Sr. Cheryl Frances CHEN, Sr. Hanne-Maria BERENTZEN, Sr. Anne Elizabeth SWEET & Sr. Maria Rafael BARTLETT. Northern Light: The Cistercian Nuns of Tautra Mariakloster. Athens, Ohio: Cistercian Publications, 2020. pp. 201. $24.95 pb. ISBN 978-0-87907-160-8. Reviewed by Gregory STEPHENSON. University of Copenhagen, Copenhagen, Denmark.

 

 

Many of us enjoy reading of lives lived on the edge, that is lives lived dangerously, vividly – soldiers, bullfighters, explorers, spies. Extraordinary, exciting lives. But there are, of course, other kinds of brinks and borders: interior verges, frontiers of the mind and spirit. In this sense (and in other ways, as well) the Cistercian nuns of Mariakloster on the island of Tautra in Norway may be seen to be living lives on the edge, lives devoted to an uncompromising endeavor of growing beyond themselves, lives directed toward a silent inward encounter with Mystery.

The island of Tautra is located in the Trondheimsfjord in the west-central part of Norway, far enough north for the northern lights to be seen in winter. Tautra is a place of seasonal extremes of daylight and darkness, warmth and cold. At the winter solstice, the sun rises at 10:02 a.m. and sets at 2:33 p.m. At the summer solstice, the sun rises at 3: 02 a.m. and sets at 11:37 p.m. while the twilight lingers throughout the brief night. In autumn and winter, storms and gales are not infrequent. Sometimes snow falls in May. From the year 1207 to 1532, the island was the site of Tautra Abbey, a Cistercian monastery, which was dissolved during the reformation and its lands seized by the crown. (The ruins of the abbey have since become a popular tourist destination.) The Mariakloster was established on Tautra in 1999, its foundation stone laid by Queen Sonja of Norway. The community of Trappistine nuns (Order of Cistercians of the Strict Obervance) currently occupying the Mariakloster numbers fourteen, drawn from nine different nationalities. The sisters support themselves by manufacturing and marketing soaps, balms and creams. They also tend a vegetable garden and a small orchard, grow greenhouse tomatoes, gather mushrooms and pick and preserve raspberries and red currants which abound on the island.

Northern Light consists of accounts by four nuns resident in the Mariakloster, chronicling the practices, occupations and events of the year (from New Year’s day to Christmas) as experienced on Tautra. Their descriptions include carefully observed details of the island’s changing weathers and skies, its flora and its birdlife. The nuns pursue a rigorous schedule (rising each morning at 4 a.m.) of prayer, the reading of scripture, the singing of antiphons, and manual labor. Through most of the day, they maintain silence among themselves. The austere simplicity of their lives seems to instill in them a joyous openness to natural beauty. Wind, waves, stars, clouds, storms, snowfall, flowers, phases of the moon, tender spring leaves and many-hued autumn leaves are all received by them with gratitude and wonder. The sisters also relish congruences between the turning seasons of the year and the cycle of liturgical seasons that they observe, discovering between the two a reciprocal relationship in which each illuminates the other.
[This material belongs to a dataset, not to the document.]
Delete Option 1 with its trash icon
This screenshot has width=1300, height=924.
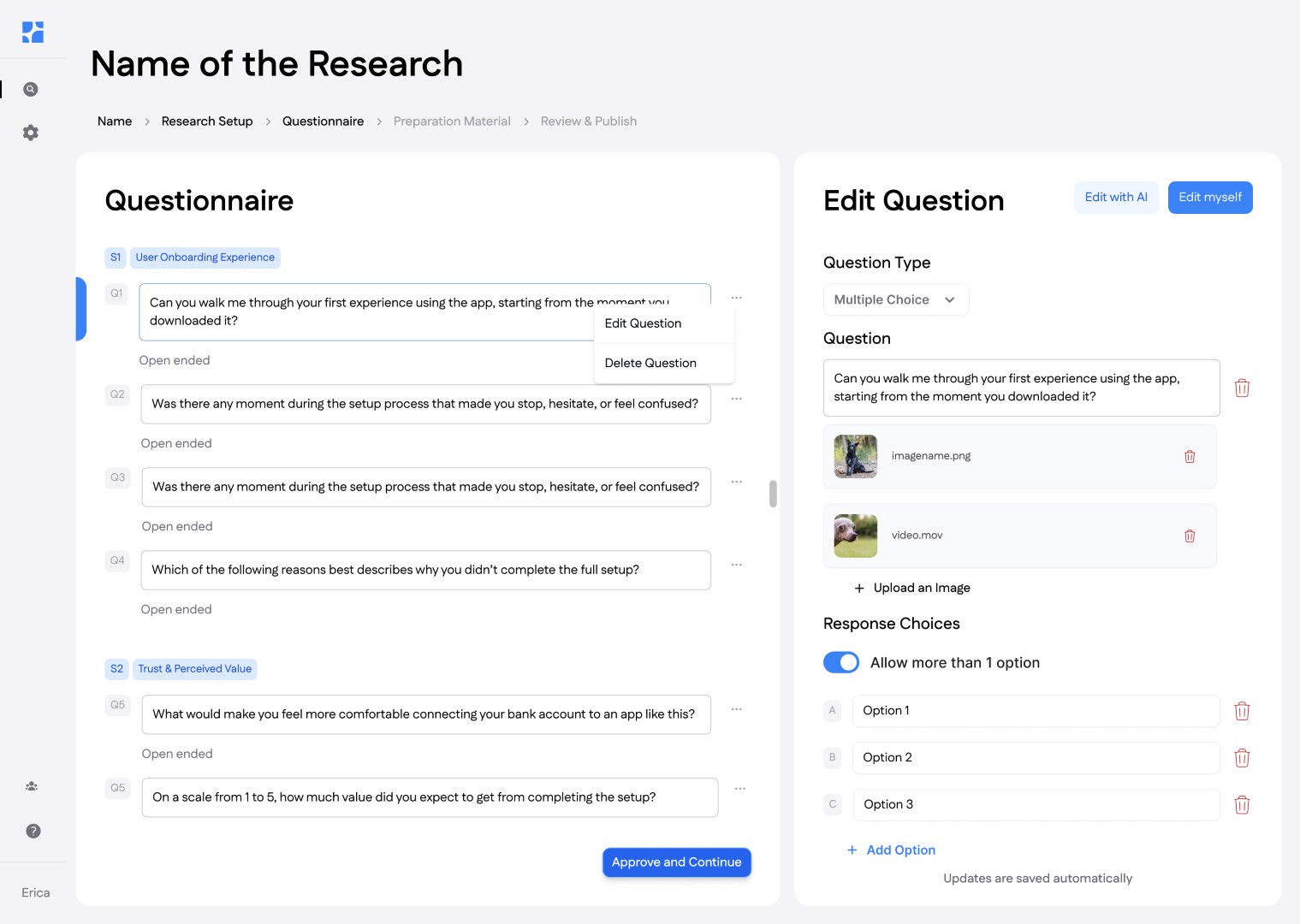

The nuns of Mariakloster live lives on the edge of society, rejecting consumerism, materialism and the ethos of instant-gratification in favor of simplicity and a spiritually engaged life. Their inner lives may be said to be lived on “the razor’s edge” (as the Katha Upanishad phrases it) of a personal search for union with God. (“Sharp like a razor’s edge is the path, the sages say, difficult to traverse.”) Their attention is fixed firmly upon essential things and ultimate concerns, their lives dedicated to an inward transformation, to a relentless re-shaping and refining of consciousness, reaching forward beyond the barriers of self-will and self-centeredness toward self-giving and a deepening sense of the divine presence.

Northern Light will interest any reader whose concerns or curiosity extend to the psychology of monasticism or contemporary spirituality. With its handsome color photographs and rich descriptions of the daily lives of the sisters through the course of a year – “so ordinary on the surface, yet extraordinary in the depths” – Northern Light possesses a quiet capacity to prompt us to reflect seriously upon the quality of our own lives.